Task brief.
Please rewrite the listing below, replacing every occurrence of "Locate an element on the screen" with "Find an element on the screen" and keeping everything else the same.

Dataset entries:
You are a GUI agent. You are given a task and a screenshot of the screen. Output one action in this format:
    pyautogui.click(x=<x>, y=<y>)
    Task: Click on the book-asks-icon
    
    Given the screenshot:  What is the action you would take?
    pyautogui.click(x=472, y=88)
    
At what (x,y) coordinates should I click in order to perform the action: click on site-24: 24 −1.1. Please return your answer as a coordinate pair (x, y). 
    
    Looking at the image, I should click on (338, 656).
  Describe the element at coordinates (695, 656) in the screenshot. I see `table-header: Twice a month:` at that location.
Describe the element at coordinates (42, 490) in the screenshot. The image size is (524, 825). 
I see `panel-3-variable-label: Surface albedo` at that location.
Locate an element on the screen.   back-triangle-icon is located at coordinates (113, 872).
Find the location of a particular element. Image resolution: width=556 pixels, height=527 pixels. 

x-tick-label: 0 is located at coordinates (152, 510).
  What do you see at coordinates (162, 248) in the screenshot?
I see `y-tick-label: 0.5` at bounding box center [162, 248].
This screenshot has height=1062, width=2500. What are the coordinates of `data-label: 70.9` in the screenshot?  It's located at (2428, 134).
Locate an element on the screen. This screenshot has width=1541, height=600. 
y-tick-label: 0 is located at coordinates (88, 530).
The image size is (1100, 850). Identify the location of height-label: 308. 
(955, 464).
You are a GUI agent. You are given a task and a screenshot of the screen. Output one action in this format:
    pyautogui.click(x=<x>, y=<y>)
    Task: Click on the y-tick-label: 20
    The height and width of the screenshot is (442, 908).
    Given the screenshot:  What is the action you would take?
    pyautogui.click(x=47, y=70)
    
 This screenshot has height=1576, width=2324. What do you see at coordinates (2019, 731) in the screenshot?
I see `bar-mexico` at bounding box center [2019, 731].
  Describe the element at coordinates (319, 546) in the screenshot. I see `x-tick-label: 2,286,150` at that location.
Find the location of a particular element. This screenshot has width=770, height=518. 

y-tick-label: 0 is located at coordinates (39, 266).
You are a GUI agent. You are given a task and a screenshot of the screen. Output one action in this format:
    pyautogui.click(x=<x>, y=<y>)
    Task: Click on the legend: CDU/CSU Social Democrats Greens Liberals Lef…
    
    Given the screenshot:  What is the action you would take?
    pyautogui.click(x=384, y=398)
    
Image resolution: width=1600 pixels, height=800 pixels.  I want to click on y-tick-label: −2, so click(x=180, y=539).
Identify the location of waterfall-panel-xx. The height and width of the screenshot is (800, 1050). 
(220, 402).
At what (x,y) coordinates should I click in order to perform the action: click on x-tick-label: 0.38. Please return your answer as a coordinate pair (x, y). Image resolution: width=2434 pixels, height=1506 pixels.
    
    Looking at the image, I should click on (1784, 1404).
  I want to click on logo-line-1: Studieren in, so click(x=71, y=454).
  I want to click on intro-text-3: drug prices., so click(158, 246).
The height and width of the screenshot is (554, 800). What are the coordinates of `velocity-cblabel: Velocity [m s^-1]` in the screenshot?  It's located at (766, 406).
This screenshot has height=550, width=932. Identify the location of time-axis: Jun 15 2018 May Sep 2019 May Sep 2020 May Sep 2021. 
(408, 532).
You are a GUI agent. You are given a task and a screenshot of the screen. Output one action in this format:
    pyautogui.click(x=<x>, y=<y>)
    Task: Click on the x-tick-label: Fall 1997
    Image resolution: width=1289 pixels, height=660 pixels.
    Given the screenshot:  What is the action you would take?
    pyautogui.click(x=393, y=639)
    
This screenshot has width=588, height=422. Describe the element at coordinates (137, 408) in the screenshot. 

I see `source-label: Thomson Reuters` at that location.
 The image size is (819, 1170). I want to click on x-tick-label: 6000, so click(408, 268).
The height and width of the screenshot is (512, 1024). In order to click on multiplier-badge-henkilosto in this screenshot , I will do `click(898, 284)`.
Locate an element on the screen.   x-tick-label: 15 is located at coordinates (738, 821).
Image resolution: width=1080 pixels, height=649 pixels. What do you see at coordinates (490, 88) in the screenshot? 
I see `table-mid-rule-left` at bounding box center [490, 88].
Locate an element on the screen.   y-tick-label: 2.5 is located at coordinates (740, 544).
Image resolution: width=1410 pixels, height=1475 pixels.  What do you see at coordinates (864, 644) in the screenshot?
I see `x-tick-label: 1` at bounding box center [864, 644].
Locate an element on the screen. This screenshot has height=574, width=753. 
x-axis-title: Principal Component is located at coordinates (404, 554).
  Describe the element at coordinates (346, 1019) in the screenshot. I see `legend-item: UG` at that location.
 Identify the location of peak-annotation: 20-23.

Solution to this task.
You are a GUI agent. You are given a task and a screenshot of the screen. Output one action in this format:
    pyautogui.click(x=<x>, y=<y>)
    Task: Click on the book-asks-icon
    
    Given the screenshot:  What is the action you would take?
    pyautogui.click(x=472, y=88)
    
At what (x,y) coordinates should I click in order to perform the action: click on site-24: 24 −1.1. Please return your answer as a coordinate pair (x, y). 
    
    Looking at the image, I should click on (338, 656).
  Describe the element at coordinates (695, 656) in the screenshot. I see `table-header: Twice a month:` at that location.
Describe the element at coordinates (42, 490) in the screenshot. The image size is (524, 825). 
I see `panel-3-variable-label: Surface albedo` at that location.
Find an element on the screen.   back-triangle-icon is located at coordinates (113, 872).
Find the location of a particular element. Image resolution: width=556 pixels, height=527 pixels. 

x-tick-label: 0 is located at coordinates (152, 510).
  What do you see at coordinates (162, 248) in the screenshot?
I see `y-tick-label: 0.5` at bounding box center [162, 248].
This screenshot has height=1062, width=2500. What are the coordinates of `data-label: 70.9` in the screenshot?  It's located at (2428, 134).
Find an element on the screen. This screenshot has width=1541, height=600. 
y-tick-label: 0 is located at coordinates (88, 530).
The image size is (1100, 850). Identify the location of height-label: 308. 
(955, 464).
You are a GUI agent. You are given a task and a screenshot of the screen. Output one action in this format:
    pyautogui.click(x=<x>, y=<y>)
    Task: Click on the y-tick-label: 20
    The height and width of the screenshot is (442, 908).
    Given the screenshot:  What is the action you would take?
    pyautogui.click(x=47, y=70)
    
 This screenshot has height=1576, width=2324. What do you see at coordinates (2019, 731) in the screenshot?
I see `bar-mexico` at bounding box center [2019, 731].
  Describe the element at coordinates (319, 546) in the screenshot. I see `x-tick-label: 2,286,150` at that location.
Find the location of a particular element. This screenshot has width=770, height=518. 

y-tick-label: 0 is located at coordinates (39, 266).
You are a GUI agent. You are given a task and a screenshot of the screen. Output one action in this format:
    pyautogui.click(x=<x>, y=<y>)
    Task: Click on the legend: CDU/CSU Social Democrats Greens Liberals Lef…
    
    Given the screenshot:  What is the action you would take?
    pyautogui.click(x=384, y=398)
    
Image resolution: width=1600 pixels, height=800 pixels.  I want to click on y-tick-label: −2, so click(x=180, y=539).
Identify the location of waterfall-panel-xx. The height and width of the screenshot is (800, 1050). 
(220, 402).
At what (x,y) coordinates should I click in order to perform the action: click on x-tick-label: 0.38. Please return your answer as a coordinate pair (x, y). Image resolution: width=2434 pixels, height=1506 pixels.
    
    Looking at the image, I should click on (1784, 1404).
  I want to click on logo-line-1: Studieren in, so click(x=71, y=454).
  I want to click on intro-text-3: drug prices., so click(158, 246).
The height and width of the screenshot is (554, 800). What are the coordinates of `velocity-cblabel: Velocity [m s^-1]` in the screenshot?  It's located at (766, 406).
This screenshot has height=550, width=932. Identify the location of time-axis: Jun 15 2018 May Sep 2019 May Sep 2020 May Sep 2021. 
(408, 532).
You are a GUI agent. You are given a task and a screenshot of the screen. Output one action in this format:
    pyautogui.click(x=<x>, y=<y>)
    Task: Click on the x-tick-label: Fall 1997
    Image resolution: width=1289 pixels, height=660 pixels.
    Given the screenshot:  What is the action you would take?
    pyautogui.click(x=393, y=639)
    
This screenshot has width=588, height=422. Describe the element at coordinates (137, 408) in the screenshot. 

I see `source-label: Thomson Reuters` at that location.
 The image size is (819, 1170). I want to click on x-tick-label: 6000, so click(408, 268).
The height and width of the screenshot is (512, 1024). In order to click on multiplier-badge-henkilosto in this screenshot , I will do `click(898, 284)`.
Find an element on the screen.   x-tick-label: 15 is located at coordinates (738, 821).
Image resolution: width=1080 pixels, height=649 pixels. What do you see at coordinates (490, 88) in the screenshot? 
I see `table-mid-rule-left` at bounding box center [490, 88].
Find an element on the screen.   y-tick-label: 2.5 is located at coordinates (740, 544).
Image resolution: width=1410 pixels, height=1475 pixels.  What do you see at coordinates (864, 644) in the screenshot?
I see `x-tick-label: 1` at bounding box center [864, 644].
Find an element on the screen. This screenshot has height=574, width=753. 
x-axis-title: Principal Component is located at coordinates (404, 554).
  Describe the element at coordinates (346, 1019) in the screenshot. I see `legend-item: UG` at that location.
 Identify the location of peak-annotation: 20-23.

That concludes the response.